Field 1: Last_Engagement_Date (or equivalent timestamp) This is not the same as Last_Modified_Date or Last_Activity_Date. You need the exact timestamp of the last meaningful interaction—email open, demo request, content download, or live chat. If your current CRM lumps together system updates (like field auto-population) as “engagement,” you’re already looking at noise. Pull a raw export and calculate the delta between today and that timestamp. Any MQL with a gap exceeding 90 days is in decay territory. During migration, map this field to a custom Zoho field like MQL_Last_Engagement_Date so you can run decay reports immediately post-migration.
Field 2: Lead_Score_History (not just the current score) Most CRMs only store the current lead score, not the trajectory. A lead that scored 80 three months ago but dropped to 45 today tells a different story than one that scored 45 consistently. You need to export the score history—either from a dedicated history table or by parsing audit logs. If your CRM doesn’t store score history, create a manual field called Score_Trend_Flag with values like “Rising,” “Stable,” “Declining,” or “Stagnant.” Populate this by comparing the score 60 days ago vs. today. During migration, map this to a Zoho picklist field so you can segment decaying MQLs on day one.
Field 3: Marketplace_Listing_Interaction_Count This is specific to marketplace listings—how many times did this MQL interact with a listing page, product comparison, or vendor profile? If your current CRM doesn’t track this, you’re flying blind. Pull the raw event data from your marketplace analytics tool (e.g., Google Analytics, Mixpanel, or your listing platform’s API). Create a field that aggregates total interactions per MQL over the last 30, 60, and 90 days. Any MQL with zero interactions in the last 30 days is a candidate for decay—even if their lead score is high. Map this to three Zoho fields: Listings_Interactions_30d, Listings_Interactions_60d, Listings_Interactions_90d.

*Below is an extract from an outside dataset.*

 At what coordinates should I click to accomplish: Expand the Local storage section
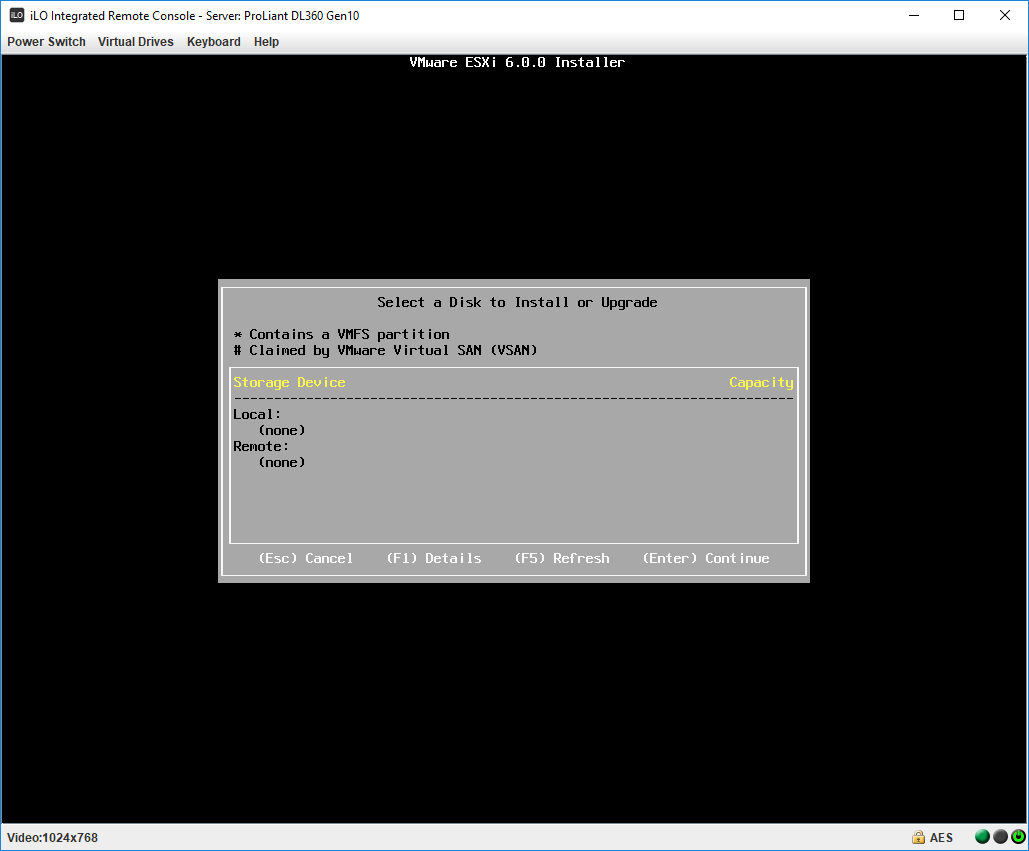[x=256, y=413]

How to run the audit in one afternoon:
- Export all MQL records with these three fields from your current CRM.
- Calculate the decay score:
(Days_Since_Last_Engagement * 0.4) + (Score_Decline_Percentage * 0.3) + (Marketplace_Interaction_Gap * 0.3). - Flag any MQL with a score above 50 as “High Decay Risk.”
- During migration, create a Zoho workflow that automatically sets the MQL status to “Warming Required” when the decay score crosses 50.

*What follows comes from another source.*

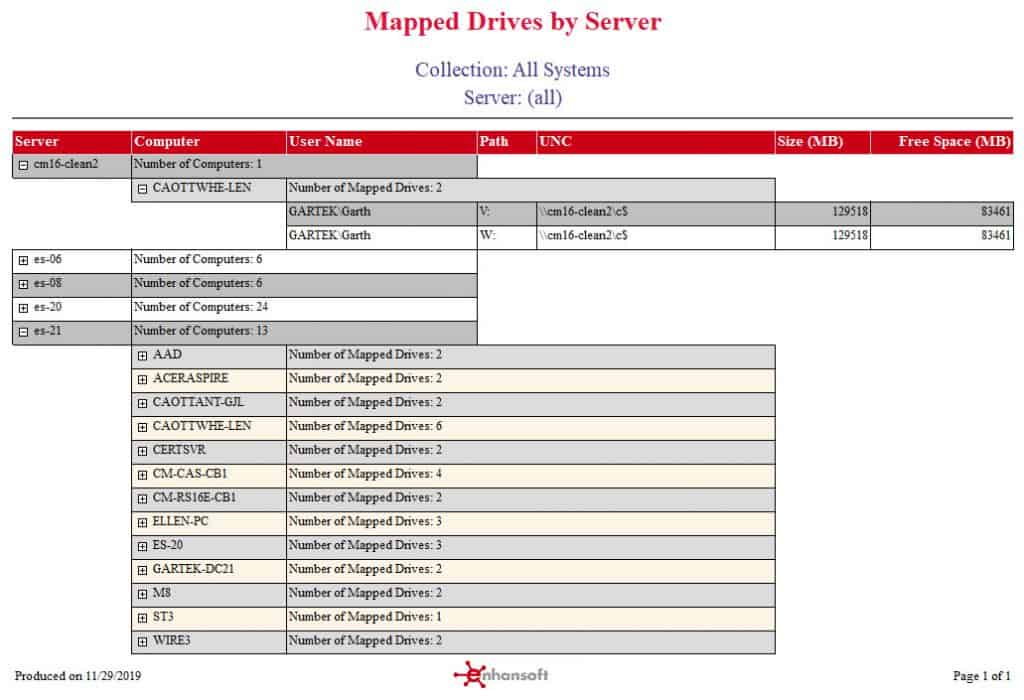The height and width of the screenshot is (700, 1024).
Task: Expand the GARTEK-DC21 computer row
Action: pyautogui.click(x=142, y=570)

This audit doesn’t fix decay—it reveals where it lives. Without these three fields mapped into Zoho, you’ll migrate garbage data and wonder why your pipeline looks healthy but closes nothing.

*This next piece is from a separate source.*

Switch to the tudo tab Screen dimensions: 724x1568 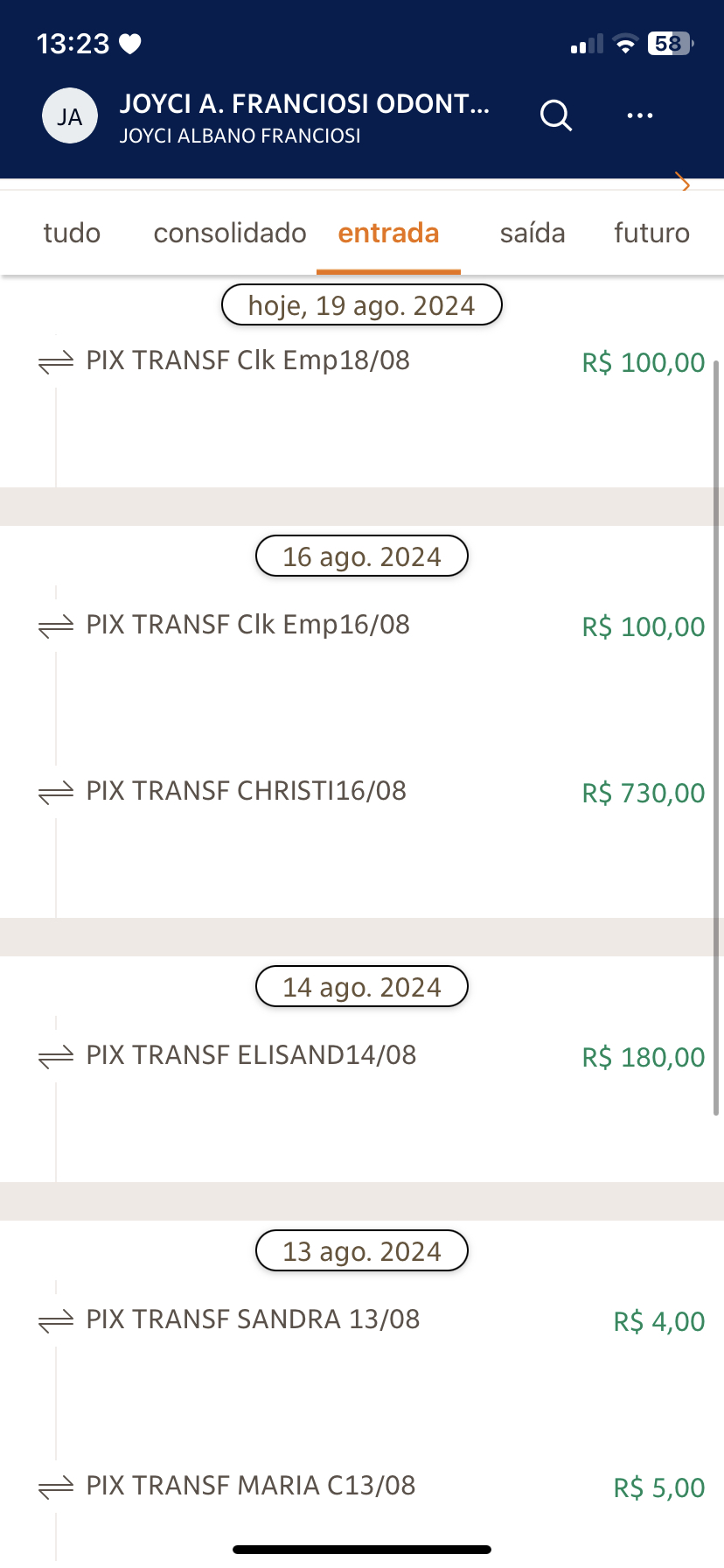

H2: The Four Zoho CRM Fields That Prove Decay Is Actually Reversed (Not Just Masked)
After migration, most operators look at surface metrics like “MQL count” or “pipeline value” to declare victory. Those numbers can be faked by re-engaging cold leads with cheap email blasts. To prove you actually fixed MQL decay, you need four specific Zoho CRM fields that measure behavior, not just activity. These fields are the difference between a cosmetic fix and a structural one.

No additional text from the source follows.